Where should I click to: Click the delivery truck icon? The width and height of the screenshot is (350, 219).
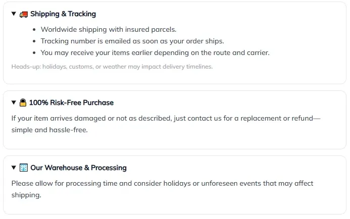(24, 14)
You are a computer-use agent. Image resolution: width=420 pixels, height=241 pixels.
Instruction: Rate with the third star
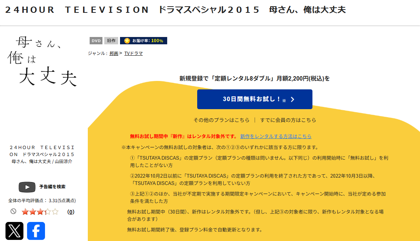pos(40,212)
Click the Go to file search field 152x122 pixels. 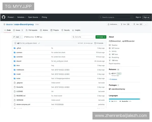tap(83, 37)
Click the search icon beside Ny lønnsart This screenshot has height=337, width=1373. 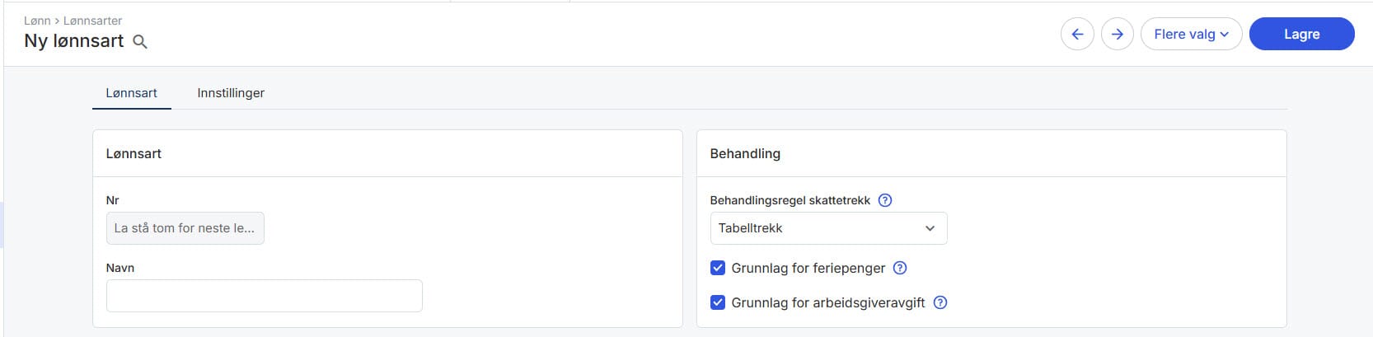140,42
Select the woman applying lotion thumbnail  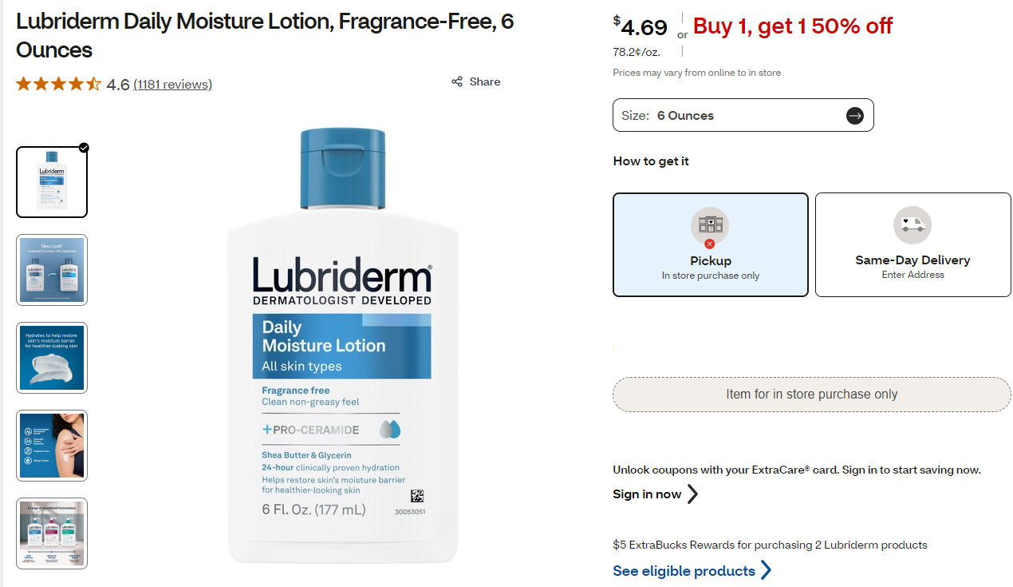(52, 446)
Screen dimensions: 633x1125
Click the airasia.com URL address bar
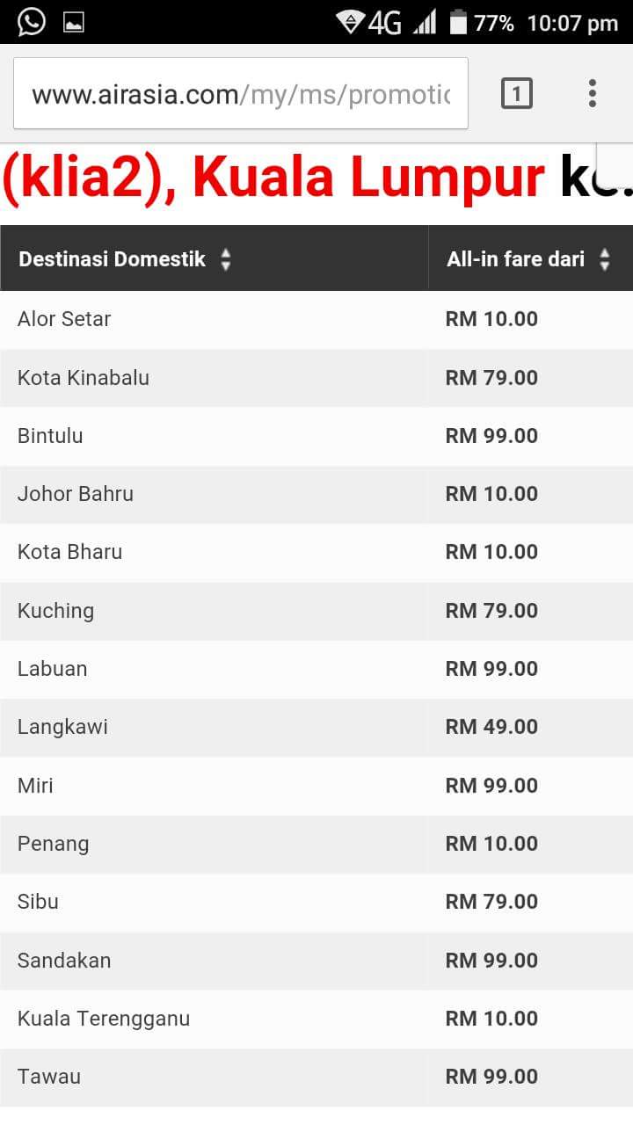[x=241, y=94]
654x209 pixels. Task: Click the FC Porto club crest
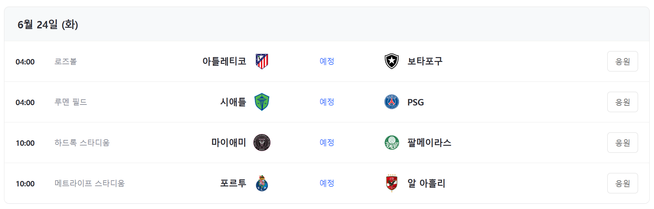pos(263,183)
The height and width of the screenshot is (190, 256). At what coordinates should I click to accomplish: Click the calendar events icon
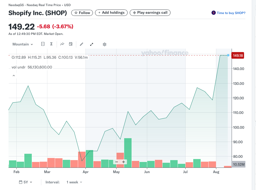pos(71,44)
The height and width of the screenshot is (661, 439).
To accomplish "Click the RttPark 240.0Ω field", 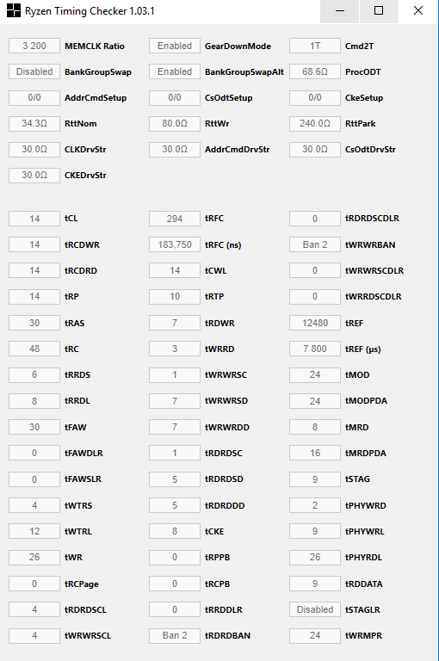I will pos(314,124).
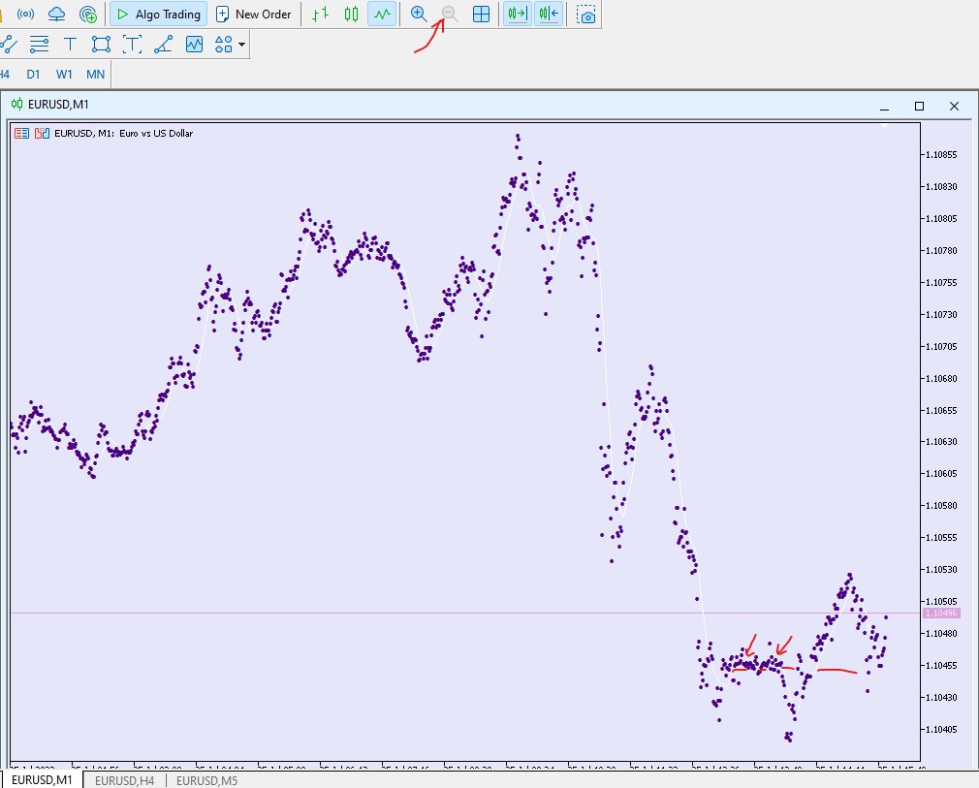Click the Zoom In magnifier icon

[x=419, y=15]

——

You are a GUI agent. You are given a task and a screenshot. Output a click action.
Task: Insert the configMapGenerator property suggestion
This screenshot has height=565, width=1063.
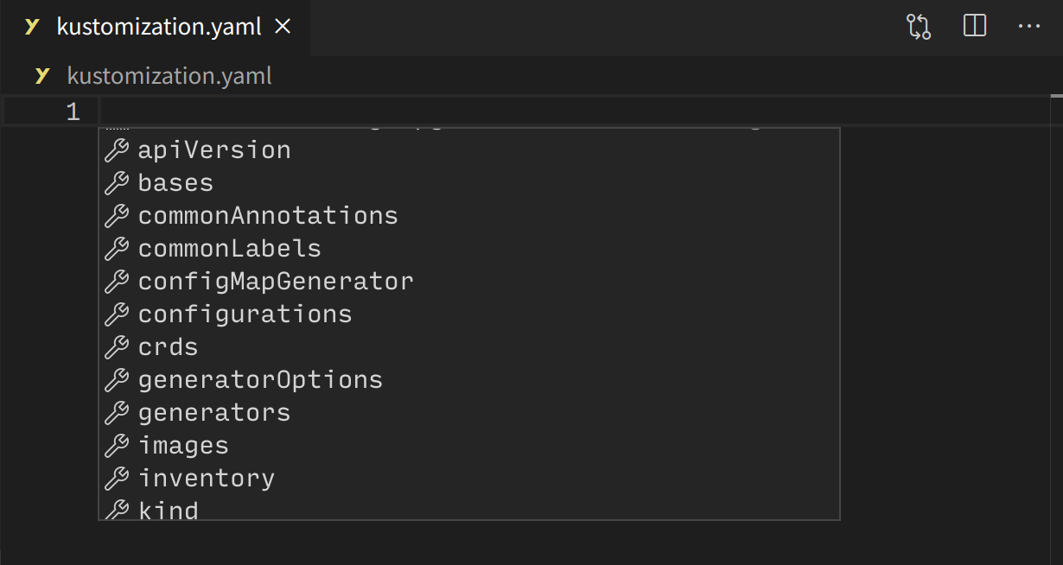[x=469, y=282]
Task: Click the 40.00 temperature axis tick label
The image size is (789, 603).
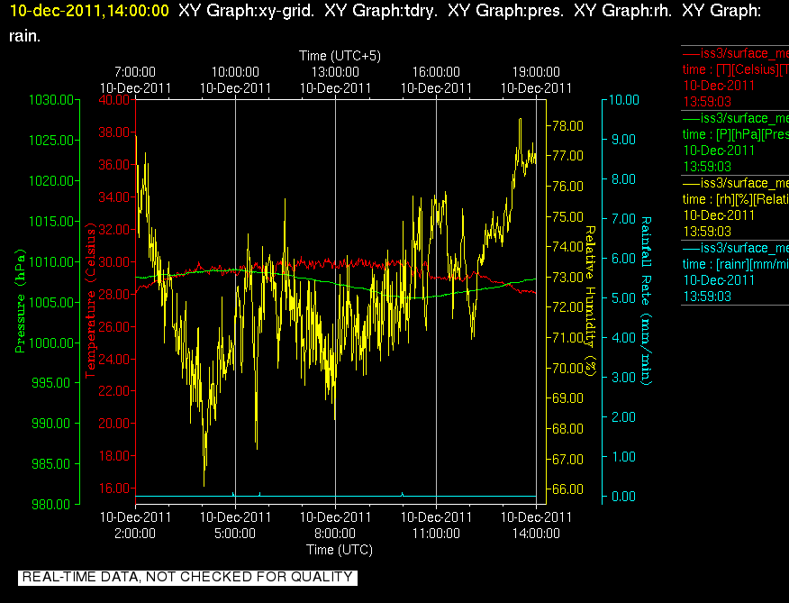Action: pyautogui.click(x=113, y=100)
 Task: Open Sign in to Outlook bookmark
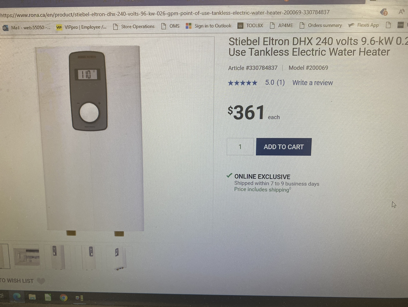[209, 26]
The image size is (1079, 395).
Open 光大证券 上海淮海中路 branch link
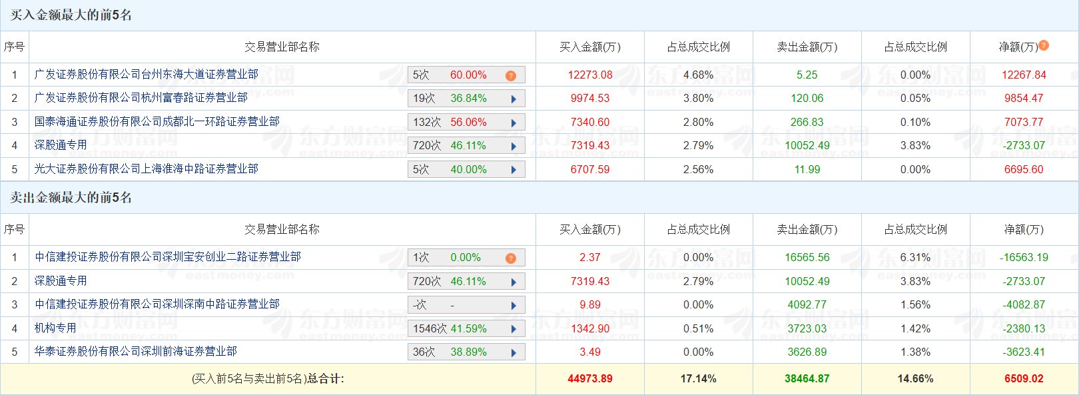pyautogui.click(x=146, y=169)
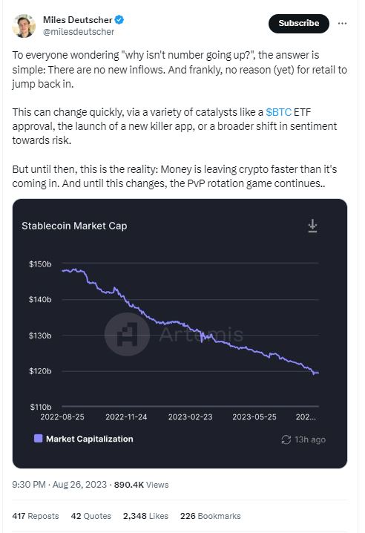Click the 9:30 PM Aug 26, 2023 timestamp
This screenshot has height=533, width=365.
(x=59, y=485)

——

◆ **Instructions for the task**:
Each line that contains the string "agent" should be copied from the data above.

◆ **Response below**:
You are a computer-use agent. Image resolution: width=420 pixels, height=241 pixels.
You are a GUI agent. You are given a task and a screenshot. Output a click action.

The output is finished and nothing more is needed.